Le Maroc, à l’abri de la « révolution arabe » ?
Beaucoup de pays arabes sont secoués par des velléités de changement, qu’on baptise un peu vite du nom de « révolutions » parce qu’on manque de vocabulaire, et auxquelles la faiblesse des dirigeants de ces pays laisse toutes leurs chances – l’exemple de Kadhafi le dur-à-cuire prouvant a contrario que ce n’est pas si simple.
Or il ne suffit pas que le peuple soit mécontent pour qu’un régime tombe. Au Maroc, le peuple est mécontent depuis des décennies, surtout les jeunes qui, même diplômés, ne trouvent pas de travail, et sont indignés par une corruption galopante dont le roi lui-même donne l’exemple déplorable. Pourtant, il y a très peu de chances – ou de risques, comme vous voudrez – pour que la monarchie soit jetée à bas. Si pourris que soient le roi, sa famille, ses hommes de confiance, ses amis, ses fonctionnaires, voire son armée, les Marocains ne remettent pas en cause la monarchie. Beaucoup moins que les Britanniques, par exemple. Et cela tient à leur histoire.

------------------------------------

DESCRIPTION DU PROBLÈME:
Dans l'extrait sur le Maroc, transformez en liste le paragraphe qui commence par « Or il ne suffit pas » sans perdre ses faits essentiels.

------------------------------------

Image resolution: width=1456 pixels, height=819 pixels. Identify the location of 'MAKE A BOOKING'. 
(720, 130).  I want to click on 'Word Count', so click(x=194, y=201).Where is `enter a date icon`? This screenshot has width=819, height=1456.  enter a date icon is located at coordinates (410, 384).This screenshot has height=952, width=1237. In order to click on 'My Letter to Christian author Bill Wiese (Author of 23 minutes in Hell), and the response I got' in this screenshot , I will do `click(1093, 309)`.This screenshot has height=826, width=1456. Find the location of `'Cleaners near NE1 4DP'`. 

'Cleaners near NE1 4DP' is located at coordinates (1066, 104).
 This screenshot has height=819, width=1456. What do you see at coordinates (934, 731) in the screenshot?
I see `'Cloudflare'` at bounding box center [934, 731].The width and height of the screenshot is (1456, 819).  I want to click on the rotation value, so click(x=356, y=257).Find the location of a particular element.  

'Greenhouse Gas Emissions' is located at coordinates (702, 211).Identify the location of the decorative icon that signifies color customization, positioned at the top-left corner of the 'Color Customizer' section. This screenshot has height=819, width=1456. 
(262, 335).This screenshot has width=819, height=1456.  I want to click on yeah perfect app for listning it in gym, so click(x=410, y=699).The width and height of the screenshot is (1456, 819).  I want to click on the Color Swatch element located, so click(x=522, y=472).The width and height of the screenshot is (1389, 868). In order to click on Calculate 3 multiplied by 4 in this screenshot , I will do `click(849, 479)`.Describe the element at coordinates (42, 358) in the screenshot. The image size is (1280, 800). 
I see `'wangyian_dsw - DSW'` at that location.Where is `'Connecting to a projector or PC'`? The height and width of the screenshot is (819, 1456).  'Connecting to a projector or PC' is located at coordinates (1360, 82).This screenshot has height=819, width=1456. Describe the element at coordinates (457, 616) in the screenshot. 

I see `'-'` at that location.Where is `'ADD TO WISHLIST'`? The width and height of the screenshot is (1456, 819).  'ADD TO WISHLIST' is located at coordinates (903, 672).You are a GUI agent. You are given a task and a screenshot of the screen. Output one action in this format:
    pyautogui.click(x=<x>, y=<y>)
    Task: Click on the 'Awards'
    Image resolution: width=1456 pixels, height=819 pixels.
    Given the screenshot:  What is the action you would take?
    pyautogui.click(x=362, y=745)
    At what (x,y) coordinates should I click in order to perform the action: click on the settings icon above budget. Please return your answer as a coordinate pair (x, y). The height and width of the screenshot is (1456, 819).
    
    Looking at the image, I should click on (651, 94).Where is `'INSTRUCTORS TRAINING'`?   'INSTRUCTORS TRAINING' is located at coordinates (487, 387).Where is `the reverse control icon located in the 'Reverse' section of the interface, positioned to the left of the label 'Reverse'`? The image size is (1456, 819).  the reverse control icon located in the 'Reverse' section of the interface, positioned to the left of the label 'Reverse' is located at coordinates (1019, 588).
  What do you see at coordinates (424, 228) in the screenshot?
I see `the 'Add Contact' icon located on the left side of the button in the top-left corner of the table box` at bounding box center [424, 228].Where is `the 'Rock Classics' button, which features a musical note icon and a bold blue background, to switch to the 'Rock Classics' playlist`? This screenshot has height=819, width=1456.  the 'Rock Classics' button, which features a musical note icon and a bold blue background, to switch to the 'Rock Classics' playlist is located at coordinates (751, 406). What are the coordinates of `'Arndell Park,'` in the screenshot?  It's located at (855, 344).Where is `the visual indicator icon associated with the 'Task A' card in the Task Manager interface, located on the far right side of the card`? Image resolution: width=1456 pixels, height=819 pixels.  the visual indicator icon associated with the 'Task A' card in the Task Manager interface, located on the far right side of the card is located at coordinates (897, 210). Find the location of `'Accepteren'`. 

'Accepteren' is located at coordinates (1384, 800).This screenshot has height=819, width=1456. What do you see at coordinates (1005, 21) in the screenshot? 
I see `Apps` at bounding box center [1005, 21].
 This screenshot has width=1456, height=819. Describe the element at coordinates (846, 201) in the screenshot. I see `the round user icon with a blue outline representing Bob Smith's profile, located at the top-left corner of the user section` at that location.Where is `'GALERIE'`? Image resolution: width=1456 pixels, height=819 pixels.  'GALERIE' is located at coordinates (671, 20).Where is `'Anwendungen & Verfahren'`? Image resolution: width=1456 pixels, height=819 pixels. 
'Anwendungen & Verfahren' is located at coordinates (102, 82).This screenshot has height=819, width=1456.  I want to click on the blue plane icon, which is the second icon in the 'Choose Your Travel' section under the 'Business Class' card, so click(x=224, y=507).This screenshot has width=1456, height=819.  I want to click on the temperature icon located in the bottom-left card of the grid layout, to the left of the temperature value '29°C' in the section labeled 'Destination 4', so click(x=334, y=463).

------------------------------------

RÉSULTAT:
- Le mécontentement du peuple ne suffit pas à faire tomber un régime.
- Au Maroc, le peuple est mécontent depuis des décennies, surtout les jeunes : même diplômés, ils ne trouvent pas de travail et sont indignés par une corruption galopante dont le roi lui-même donne l'exemple.
- La chute de la monarchie reste pourtant très peu probable.
- Malgré la corruption du roi, de sa famille, de ses proches, de ses fonctionnaires et même de son armée, les Marocains ne remettent pas en cause la monarchie, bien moins que les Britanniques.
- Cela tient à leur histoire.